What is foreground now?
Four possible answers:
- "None" or "Both pixels" => No differentiation possible. Thanks, no
further argumentation needed.
- "White" => OK. You define all white pixels to be foreground. Given
this definition of foreground, I won't have to show you millions of
photographs where this definition does not work, will I?
- "Black". See "white".
- You give any other definition. This will not apply to the two-pixel
checkerboard.
=> No unique definition for foreground or background exists that works
for all all images. Sorry.

> You clearly understand the tool(and maybe the algorithym too) better than
I.
> However, my basic point is that 'what is not foreground' may mean
something quite different from 'what is background'; the only case in which
this will be false is when all objects are all at the same depth.
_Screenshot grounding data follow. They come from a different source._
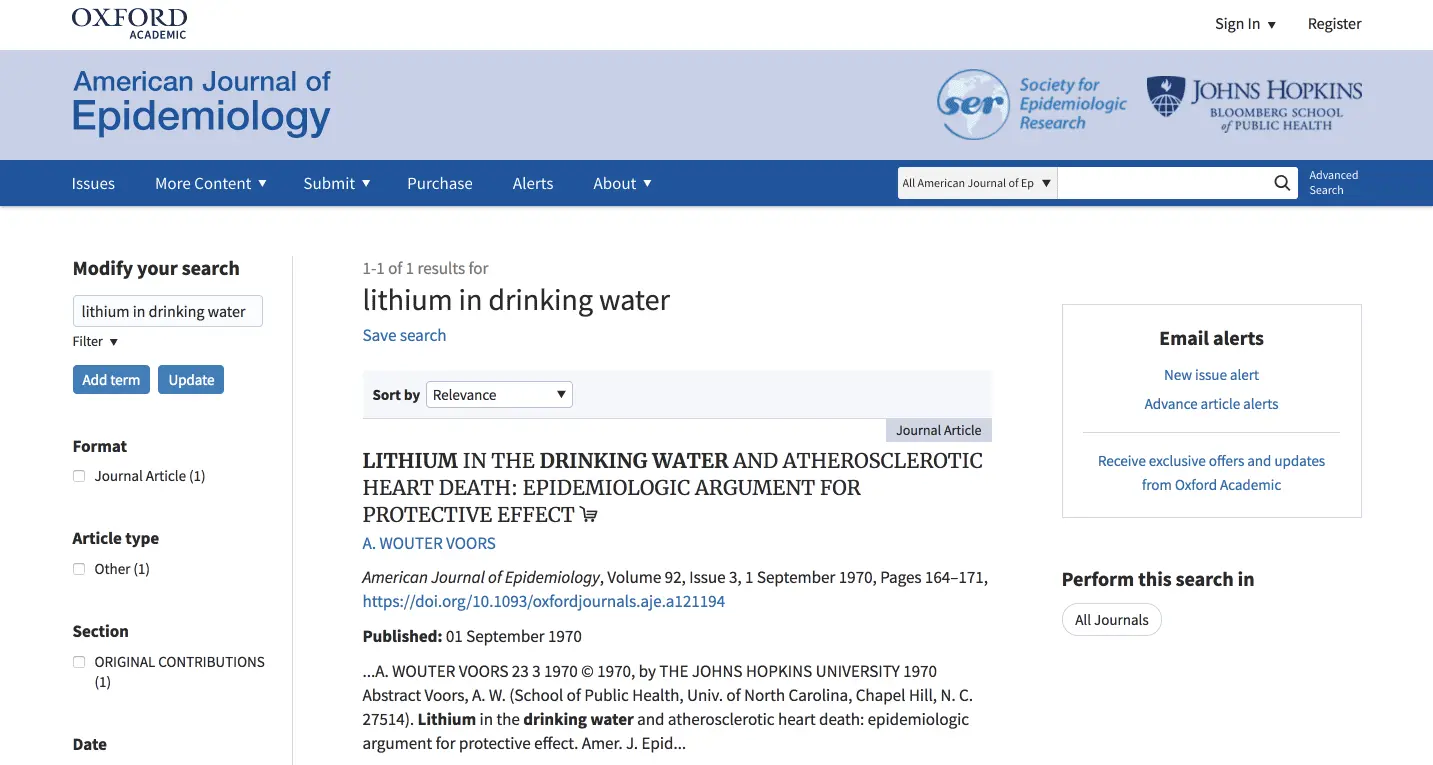Expand the Filter dropdown
The height and width of the screenshot is (765, 1433).
(x=95, y=342)
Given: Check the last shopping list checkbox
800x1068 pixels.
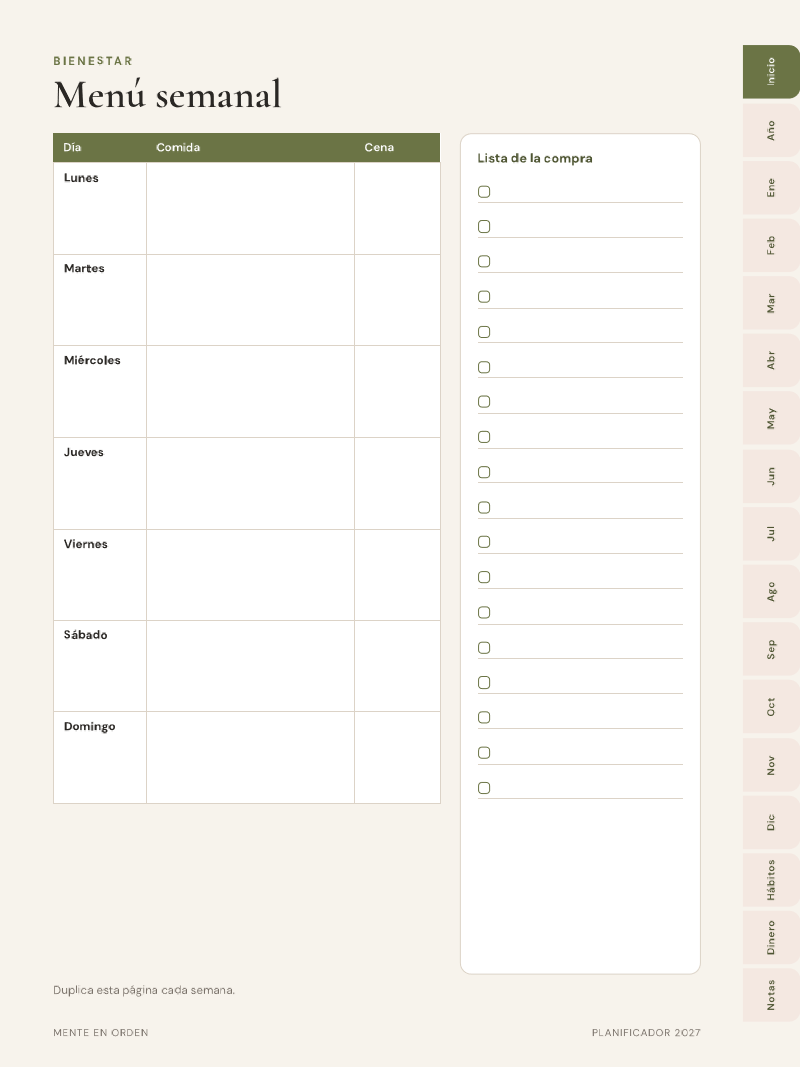Looking at the screenshot, I should point(484,788).
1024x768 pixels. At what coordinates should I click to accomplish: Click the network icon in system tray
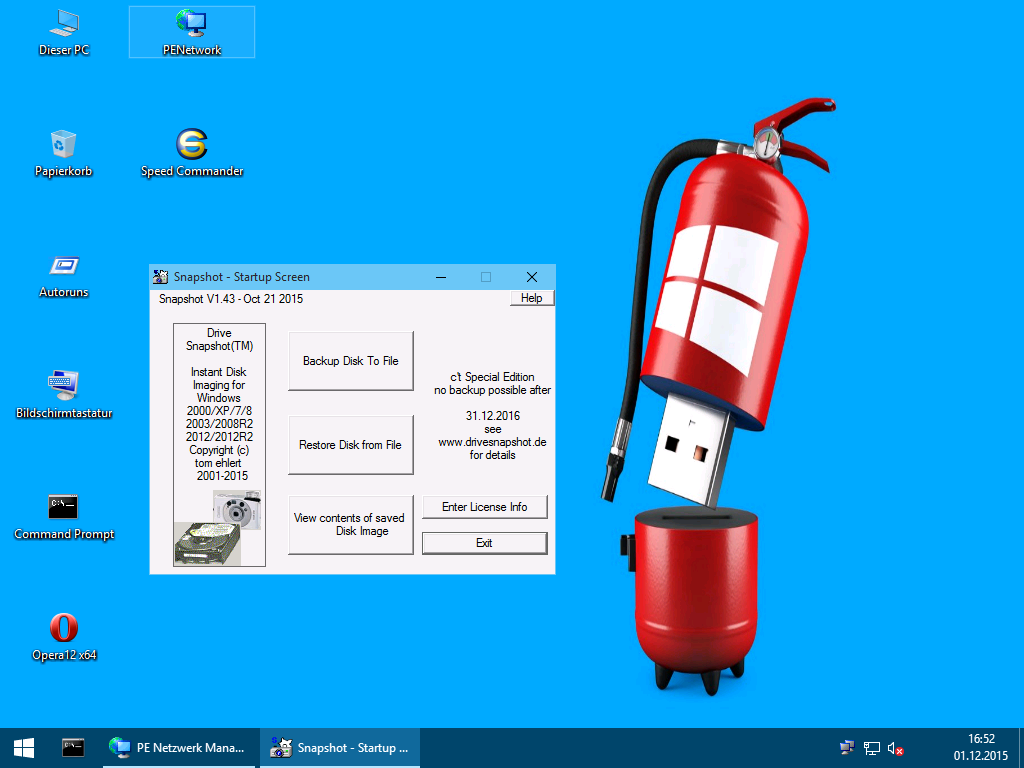click(x=871, y=748)
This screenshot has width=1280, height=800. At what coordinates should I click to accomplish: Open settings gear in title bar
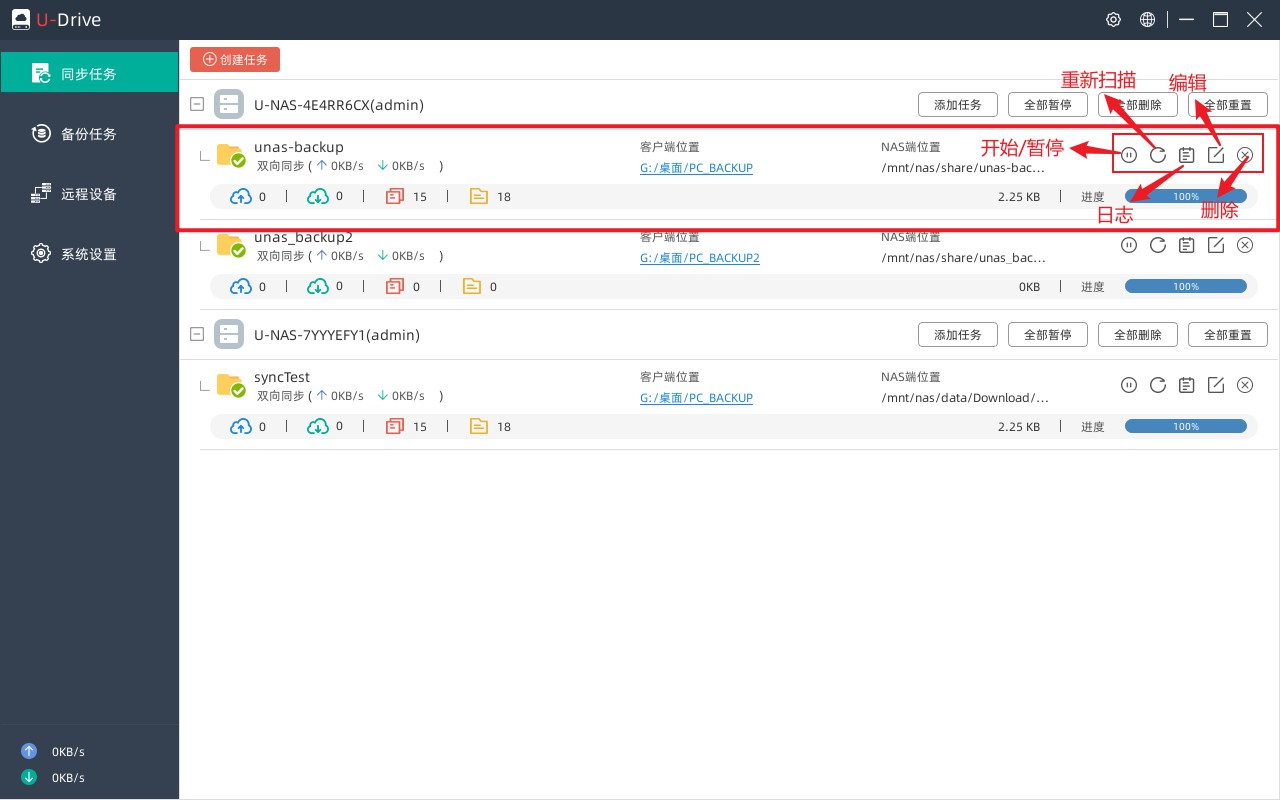1113,20
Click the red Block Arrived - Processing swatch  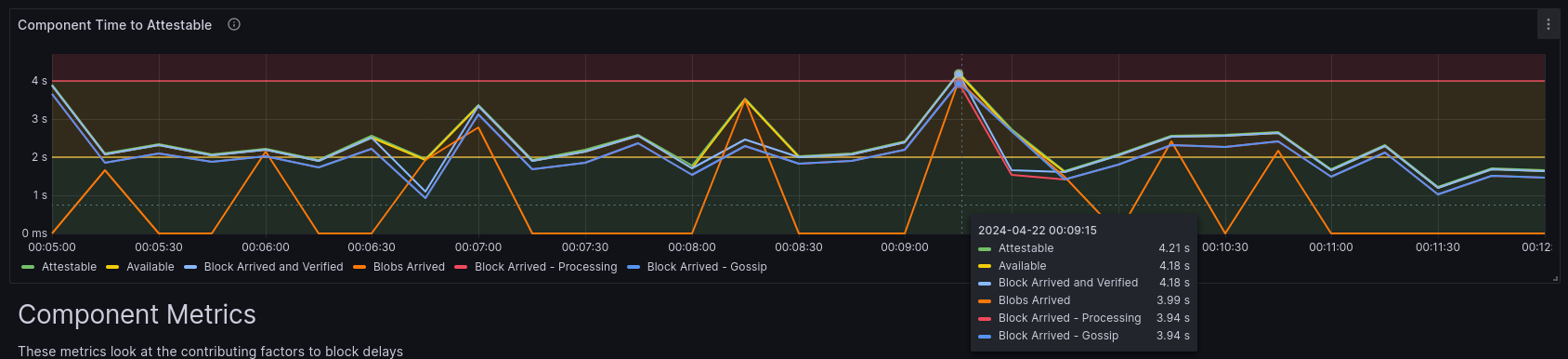point(461,267)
In this point you are right. As it is not clear what foreground and
background is, it is well possible for a given picture, that a third,
fourth, fifth class exists...

SIOX is a heuristics and there are several assumptions behind it:
1.) The user wants to extract one object (one connected pixel area) or
a set of objects (several connected pixel areas) of similar color
structure [=foreground].
2.) The foreground has an overall different color structure than the
rest of the picture [=background].
3.) The user provides the algorithm with information of the color
structure of the background and gives a spatial hint where the
foreground may reside. This is done by drawing the first lasso
selection. Everything outside the lass is considered background.
4.) The user provides further information on the color structure of
the foreground. This is done using the foreground brush marking.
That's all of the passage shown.